Disregarding the plain fact that awards such as the “Golden Ball,” awarded by France Football magazine, are inherently a bit ridiculous, this one happens to be quite prestigious. Ronaldo’s central role in United’s dreamlike 2008 campaign made the Ballon D’Or announcement a mere formality, but the honor still occasioned a predictable backlash from the grumpy men who help comprise the game’s punditry.
Ronaldo, who led United to Champions League and Premier League titles this season, is a polarizing figure, criticized for diving and favoring extraneous trickery over team play.
Ever since “Crash” won the Oscar for Best Picture in 2005, I’ve learned not to take industry awards so seriously. And while “Crash” was an utter fiasco, Ronaldo is a joy to watch. His 42 goals last season, moreover, were hardly extraneous; soccer goals are precious.
Having recently rewatched Douglas Gordon and Philippe Parreno’s excellent 2006 film, “Zidane: A 21st Century Portrait,” my mind is quick to make associations between Ronaldo and Zinedine Zidane, perhaps the greatest player of his era.
The retired Frenchman, Zidane, seemed to play the game at his own leisurely speed, shifting himself and the ball past players who lacked his skills in spatial reasoning.
Viewing Ronaldo is a wholly different experience. His pace is exhilarating, leaving his audience gasping for air, to say nothing for his opponents. Ronaldo has little of Zidane’s seductive smoothness. The winger’s movements — his awkward, upright gait and even his most playful tricks — appear as acts of great exertion.
As a reverent Frenchman at a soccer pub in Manhattan once told me, “Zidane is the teacher.” Ronaldo, then, is the petulant child. The 23-year-old seems never to have matured beyond the self-centered, winning-is-everything mentality that plagues some pampered children.

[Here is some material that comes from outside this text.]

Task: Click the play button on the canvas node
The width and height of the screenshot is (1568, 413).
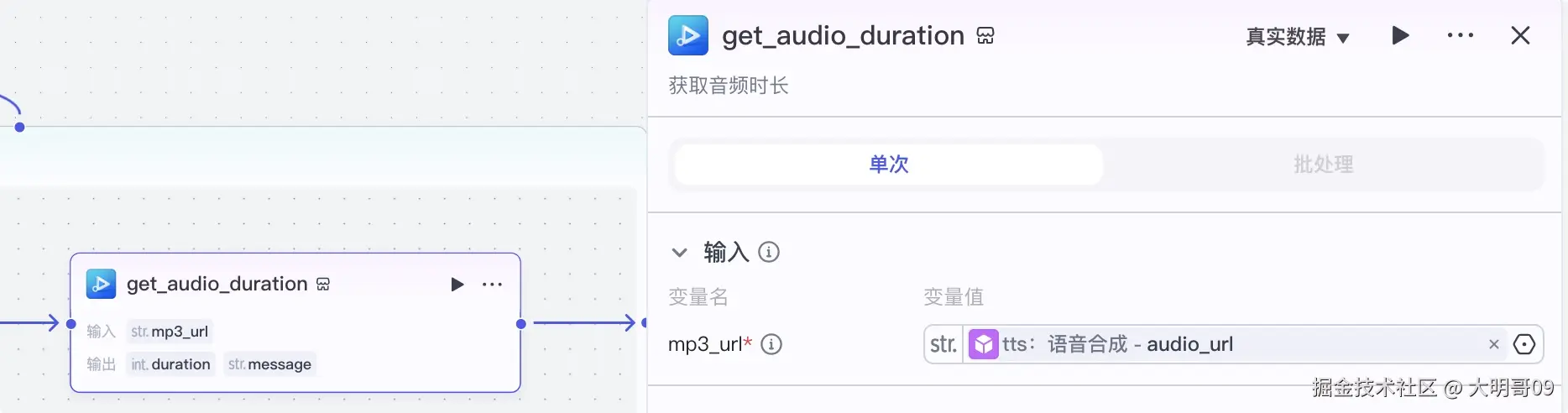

Were he not an athlete, Ronaldo might be deemed a sociopath. But on a soccer field, this can be a virtue. What is so infuriating to Ronaldo’s critics, perhaps, is that he generally gets his way.
Ronaldo is denigrated for falling easily, but his resilience is even more remarkable considering that his dribbling elicits more trips and takedowns than a judo tournament. Each time Ronaldo charges into a pack a defenders, I hold my breath, knowing that were he to get chopped down and injured, I’d lose a valuable source of entertainment for some indeterminable amount of time.
But Ronaldo seems to have no such concerns, and for this he will surely continue to collect goals, and prizes, with a maddeningly childish singularity of mind.